Per quanto riguarda la libertà di scelta, molti islamofobi fanno notare che anche le donne che scelgono individualmente di indossare il burqa e il burkini lo farebbero perché fortemente influenzate dall’ambiente culturale in cui sono cresciute. Certo, questo influisce così come per noi influiscono le pubblicità, i canoni di magrezza occidentali e la cultura maschilista e possessiva!
Così vorremmo forzare anche le islamiche a sottostare ai nostri valori! Poi, onestamente, di quali valori stiamo parlando? Di quali costumi emancipatori? L’obbligo di farci la ceretta? Oppure la consuetudine al tacco 12, sempre se il nostro uomo non sfigura in altezza?

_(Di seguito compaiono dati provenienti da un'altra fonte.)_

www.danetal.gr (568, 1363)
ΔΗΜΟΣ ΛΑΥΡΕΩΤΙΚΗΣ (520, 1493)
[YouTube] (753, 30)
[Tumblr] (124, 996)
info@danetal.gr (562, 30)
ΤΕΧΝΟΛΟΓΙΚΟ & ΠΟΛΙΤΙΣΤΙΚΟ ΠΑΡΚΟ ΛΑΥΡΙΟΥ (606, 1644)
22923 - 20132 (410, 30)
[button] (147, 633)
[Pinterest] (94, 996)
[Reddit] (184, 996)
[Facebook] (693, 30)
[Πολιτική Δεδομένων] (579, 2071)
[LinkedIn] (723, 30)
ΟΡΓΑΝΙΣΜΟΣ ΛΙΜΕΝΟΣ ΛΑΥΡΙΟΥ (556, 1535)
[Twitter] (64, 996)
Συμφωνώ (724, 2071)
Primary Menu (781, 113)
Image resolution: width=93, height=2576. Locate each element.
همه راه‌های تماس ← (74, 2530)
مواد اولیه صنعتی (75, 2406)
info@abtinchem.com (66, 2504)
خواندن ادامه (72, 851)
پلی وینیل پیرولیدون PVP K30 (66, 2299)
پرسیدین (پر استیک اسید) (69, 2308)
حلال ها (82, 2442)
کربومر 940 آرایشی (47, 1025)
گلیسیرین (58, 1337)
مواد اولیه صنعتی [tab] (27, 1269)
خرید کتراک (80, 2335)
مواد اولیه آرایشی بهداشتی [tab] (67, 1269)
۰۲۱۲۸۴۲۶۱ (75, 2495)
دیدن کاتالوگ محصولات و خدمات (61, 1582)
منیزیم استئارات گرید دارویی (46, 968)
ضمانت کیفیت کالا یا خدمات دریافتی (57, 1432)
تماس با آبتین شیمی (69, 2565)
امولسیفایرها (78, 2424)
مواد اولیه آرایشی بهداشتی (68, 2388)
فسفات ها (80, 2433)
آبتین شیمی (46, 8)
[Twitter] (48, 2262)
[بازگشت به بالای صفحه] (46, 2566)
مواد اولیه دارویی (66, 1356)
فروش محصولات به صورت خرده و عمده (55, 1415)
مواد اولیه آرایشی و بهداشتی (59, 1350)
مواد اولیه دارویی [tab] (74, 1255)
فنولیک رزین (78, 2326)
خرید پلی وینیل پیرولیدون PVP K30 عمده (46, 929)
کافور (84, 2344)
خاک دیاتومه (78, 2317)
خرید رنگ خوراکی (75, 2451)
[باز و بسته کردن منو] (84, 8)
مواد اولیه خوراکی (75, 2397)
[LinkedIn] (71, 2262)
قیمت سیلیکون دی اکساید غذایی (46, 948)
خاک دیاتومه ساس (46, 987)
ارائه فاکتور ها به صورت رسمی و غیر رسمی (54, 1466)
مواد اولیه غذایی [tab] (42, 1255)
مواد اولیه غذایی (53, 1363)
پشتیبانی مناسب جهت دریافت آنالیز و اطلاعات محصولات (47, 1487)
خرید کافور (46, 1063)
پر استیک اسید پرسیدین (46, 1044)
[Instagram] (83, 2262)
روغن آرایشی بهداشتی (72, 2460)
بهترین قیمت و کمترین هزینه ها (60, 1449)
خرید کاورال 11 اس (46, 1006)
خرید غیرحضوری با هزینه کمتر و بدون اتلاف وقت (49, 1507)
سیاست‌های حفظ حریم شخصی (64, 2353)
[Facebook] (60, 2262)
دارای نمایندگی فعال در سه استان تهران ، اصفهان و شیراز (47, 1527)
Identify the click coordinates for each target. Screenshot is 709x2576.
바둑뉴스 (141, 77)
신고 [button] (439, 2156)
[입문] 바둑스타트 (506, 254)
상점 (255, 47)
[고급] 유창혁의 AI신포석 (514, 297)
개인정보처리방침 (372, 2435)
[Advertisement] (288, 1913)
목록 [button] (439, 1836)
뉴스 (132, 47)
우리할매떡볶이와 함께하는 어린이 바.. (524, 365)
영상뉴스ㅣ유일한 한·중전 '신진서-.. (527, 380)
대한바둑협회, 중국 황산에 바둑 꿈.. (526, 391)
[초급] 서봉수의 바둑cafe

Siamo veramente più libere di loro? Chiediamolo a quelle 60 donne, e più, che nei primi 8 mesi di questo 2016 hanno perso la vita per mano degli uomini che dicevano di amarle! Donne che sono state punite perché hanno deciso di chiudere una relazione, in molti casi per le violenze che avevano già subito. Donne che non possono più risponderci. Chiediamolo allora a quella ragazza che, pochi giorni fa, è stata gambizzata dal fratello perché portava la minigonna! Siamo veramente libere? No, se anche le parole che usiamo nascondono pregiudizi: per offendere un uomo lo chiamiamo figlio di puttana, offendendo sua madre e non lui; la donna che ha tanti uomini è sempre troia, ma non esiste un corrispettivo per gli uomini che hanno tante donne; per i casi di femminicidio sentiamo troppo spesso la formula “vittima di un amore criminale”, ma non si tratta certo di amore, caso mai di possesso, di predominio di una cultura maschilista; oppure sempre in questi casi si parla di raptus per far passare il concetto della non intenzionalità.
Anche noi indossiamo un burkini, invisibile agli occhi, ma pesante da portare.